→ DIRECTION: Copy out every line of the records below word for word, without changing or leaving out anything.

BEGIN DATA ROWS

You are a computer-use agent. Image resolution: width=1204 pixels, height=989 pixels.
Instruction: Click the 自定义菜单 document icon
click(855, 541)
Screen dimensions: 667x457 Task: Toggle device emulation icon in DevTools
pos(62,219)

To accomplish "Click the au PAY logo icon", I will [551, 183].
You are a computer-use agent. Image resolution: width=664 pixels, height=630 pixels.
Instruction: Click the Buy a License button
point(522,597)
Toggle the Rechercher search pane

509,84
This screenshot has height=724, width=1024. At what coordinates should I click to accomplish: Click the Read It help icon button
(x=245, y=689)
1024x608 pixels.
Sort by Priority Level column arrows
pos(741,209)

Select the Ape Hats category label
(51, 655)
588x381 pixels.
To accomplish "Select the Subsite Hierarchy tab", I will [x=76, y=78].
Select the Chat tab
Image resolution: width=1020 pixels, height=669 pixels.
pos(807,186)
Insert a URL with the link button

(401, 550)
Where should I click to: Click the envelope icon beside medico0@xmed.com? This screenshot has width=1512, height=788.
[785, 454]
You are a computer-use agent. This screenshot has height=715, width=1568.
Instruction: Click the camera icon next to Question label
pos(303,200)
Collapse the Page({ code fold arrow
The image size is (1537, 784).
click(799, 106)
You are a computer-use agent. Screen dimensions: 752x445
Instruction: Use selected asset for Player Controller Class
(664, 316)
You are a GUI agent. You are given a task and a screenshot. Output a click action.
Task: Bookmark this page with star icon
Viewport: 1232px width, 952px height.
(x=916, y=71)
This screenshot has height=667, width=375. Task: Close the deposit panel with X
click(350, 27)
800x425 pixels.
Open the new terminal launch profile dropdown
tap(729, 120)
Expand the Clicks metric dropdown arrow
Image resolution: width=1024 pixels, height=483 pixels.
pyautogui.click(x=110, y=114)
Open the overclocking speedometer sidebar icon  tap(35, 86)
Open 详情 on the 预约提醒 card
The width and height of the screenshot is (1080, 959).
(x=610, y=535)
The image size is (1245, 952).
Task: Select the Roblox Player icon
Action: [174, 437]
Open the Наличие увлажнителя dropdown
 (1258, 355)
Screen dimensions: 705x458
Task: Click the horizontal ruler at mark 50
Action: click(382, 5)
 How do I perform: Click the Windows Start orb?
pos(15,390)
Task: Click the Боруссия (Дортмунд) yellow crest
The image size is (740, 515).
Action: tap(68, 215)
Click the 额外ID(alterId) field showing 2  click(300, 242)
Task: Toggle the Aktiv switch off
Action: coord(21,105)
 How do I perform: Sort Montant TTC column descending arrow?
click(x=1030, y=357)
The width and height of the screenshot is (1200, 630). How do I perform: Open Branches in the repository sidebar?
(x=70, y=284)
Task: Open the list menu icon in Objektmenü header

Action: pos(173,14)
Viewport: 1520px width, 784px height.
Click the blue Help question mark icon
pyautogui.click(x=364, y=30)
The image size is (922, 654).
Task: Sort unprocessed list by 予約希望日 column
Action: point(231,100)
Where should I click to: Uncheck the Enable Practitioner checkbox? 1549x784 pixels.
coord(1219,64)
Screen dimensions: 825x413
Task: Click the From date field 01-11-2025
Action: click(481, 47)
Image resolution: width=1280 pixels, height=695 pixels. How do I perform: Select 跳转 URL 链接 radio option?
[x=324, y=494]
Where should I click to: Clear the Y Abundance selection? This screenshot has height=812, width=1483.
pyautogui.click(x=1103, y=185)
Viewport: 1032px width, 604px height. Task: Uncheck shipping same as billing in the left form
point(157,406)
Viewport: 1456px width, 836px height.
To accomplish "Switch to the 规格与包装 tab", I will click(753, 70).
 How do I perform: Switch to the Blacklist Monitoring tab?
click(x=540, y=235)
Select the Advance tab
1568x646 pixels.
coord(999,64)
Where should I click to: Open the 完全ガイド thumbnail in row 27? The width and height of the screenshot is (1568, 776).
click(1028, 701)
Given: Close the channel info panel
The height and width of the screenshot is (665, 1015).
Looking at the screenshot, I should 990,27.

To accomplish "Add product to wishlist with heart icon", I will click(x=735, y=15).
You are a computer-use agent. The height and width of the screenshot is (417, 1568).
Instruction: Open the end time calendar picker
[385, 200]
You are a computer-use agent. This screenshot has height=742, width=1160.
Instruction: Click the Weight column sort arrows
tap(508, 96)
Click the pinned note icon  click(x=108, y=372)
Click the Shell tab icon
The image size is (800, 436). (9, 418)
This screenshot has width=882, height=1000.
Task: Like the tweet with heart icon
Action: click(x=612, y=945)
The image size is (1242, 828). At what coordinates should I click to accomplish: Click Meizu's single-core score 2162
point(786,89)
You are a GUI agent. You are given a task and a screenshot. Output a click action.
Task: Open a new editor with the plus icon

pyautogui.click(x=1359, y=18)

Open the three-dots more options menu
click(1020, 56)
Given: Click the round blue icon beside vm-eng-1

END DATA ROWS

→ PROBLEM SOLUTION:
You are a computer-use agent. Image resolution: width=1204 pixels, height=989 pixels.
Instruction: Click the 自定义菜单 document icon
click(855, 541)
Screen dimensions: 667x457 Task: Toggle device emulation icon in DevTools
pos(62,219)

To accomplish "Click the au PAY logo icon", I will [551, 183].
You are a computer-use agent. Image resolution: width=664 pixels, height=630 pixels.
Instruction: Click the Buy a License button
point(522,597)
Toggle the Rechercher search pane

509,84
This screenshot has height=724, width=1024. At what coordinates should I click to accomplish: Click the Read It help icon button
(x=245, y=689)
1024x608 pixels.
Sort by Priority Level column arrows
pos(741,209)

Select the Ape Hats category label
(51, 655)
588x381 pixels.
To accomplish "Select the Subsite Hierarchy tab", I will [x=76, y=78].
Select the Chat tab
Image resolution: width=1020 pixels, height=669 pixels.
pos(807,186)
Insert a URL with the link button

(401, 550)
Where should I click to: Click the envelope icon beside medico0@xmed.com? This screenshot has width=1512, height=788.
[785, 454]
You are a computer-use agent. This screenshot has height=715, width=1568.
Instruction: Click the camera icon next to Question label
pos(303,200)
Collapse the Page({ code fold arrow
The image size is (1537, 784).
click(799, 106)
You are a computer-use agent. Screen dimensions: 752x445
Instruction: Use selected asset for Player Controller Class
(664, 316)
You are a GUI agent. You are given a task and a screenshot. Output a click action.
Task: Bookmark this page with star icon
Viewport: 1232px width, 952px height.
(x=916, y=71)
This screenshot has height=667, width=375. Task: Close the deposit panel with X
click(350, 27)
800x425 pixels.
Open the new terminal launch profile dropdown
tap(729, 120)
Expand the Clicks metric dropdown arrow
Image resolution: width=1024 pixels, height=483 pixels.
pyautogui.click(x=110, y=114)
Open the overclocking speedometer sidebar icon  tap(35, 86)
Open 详情 on the 预约提醒 card
The width and height of the screenshot is (1080, 959).
(x=610, y=535)
The image size is (1245, 952).
Task: Select the Roblox Player icon
Action: [174, 437]
Open the Наличие увлажнителя dropdown
 (1258, 355)
Screen dimensions: 705x458
Task: Click the horizontal ruler at mark 50
Action: click(382, 5)
 How do I perform: Click the Windows Start orb?
pos(15,390)
Task: Click the Боруссия (Дортмунд) yellow crest
The image size is (740, 515).
Action: tap(68, 215)
Click the 额外ID(alterId) field showing 2  click(300, 242)
Task: Toggle the Aktiv switch off
Action: coord(21,105)
 How do I perform: Sort Montant TTC column descending arrow?
click(x=1030, y=357)
The width and height of the screenshot is (1200, 630). How do I perform: Open Branches in the repository sidebar?
(x=70, y=284)
Task: Open the list menu icon in Objektmenü header

Action: pos(173,14)
Viewport: 1520px width, 784px height.
Click the blue Help question mark icon
pyautogui.click(x=364, y=30)
The image size is (922, 654).
Task: Sort unprocessed list by 予約希望日 column
Action: point(231,100)
Where should I click to: Uncheck the Enable Practitioner checkbox? 1549x784 pixels.
coord(1219,64)
Screen dimensions: 825x413
Task: Click the From date field 01-11-2025
Action: click(481, 47)
Image resolution: width=1280 pixels, height=695 pixels. How do I perform: Select 跳转 URL 链接 radio option?
[x=324, y=494]
Where should I click to: Clear the Y Abundance selection? This screenshot has height=812, width=1483.
pyautogui.click(x=1103, y=185)
Viewport: 1032px width, 604px height. Task: Uncheck shipping same as billing in the left form
point(157,406)
Viewport: 1456px width, 836px height.
To accomplish "Switch to the 规格与包装 tab", I will click(753, 70).
 How do I perform: Switch to the Blacklist Monitoring tab?
click(x=540, y=235)
Select the Advance tab
1568x646 pixels.
coord(999,64)
Where should I click to: Open the 完全ガイド thumbnail in row 27? The width and height of the screenshot is (1568, 776).
click(1028, 701)
Given: Close the channel info panel
The height and width of the screenshot is (665, 1015).
Looking at the screenshot, I should 990,27.

To accomplish "Add product to wishlist with heart icon", I will click(x=735, y=15).
You are a computer-use agent. The height and width of the screenshot is (417, 1568).
Instruction: Open the end time calendar picker
[385, 200]
You are a computer-use agent. This screenshot has height=742, width=1160.
Instruction: Click the Weight column sort arrows
tap(508, 96)
Click the pinned note icon  click(x=108, y=372)
Click the Shell tab icon
The image size is (800, 436). (9, 418)
This screenshot has width=882, height=1000.
Task: Like the tweet with heart icon
Action: click(x=612, y=945)
The image size is (1242, 828). At what coordinates should I click to accomplish: Click Meizu's single-core score 2162
point(786,89)
You are a GUI agent. You are given a task and a screenshot. Output a click action.
Task: Open a new editor with the plus icon

pyautogui.click(x=1359, y=18)

Open the three-dots more options menu
click(1020, 56)
Given: Click the round blue icon beside vm-eng-1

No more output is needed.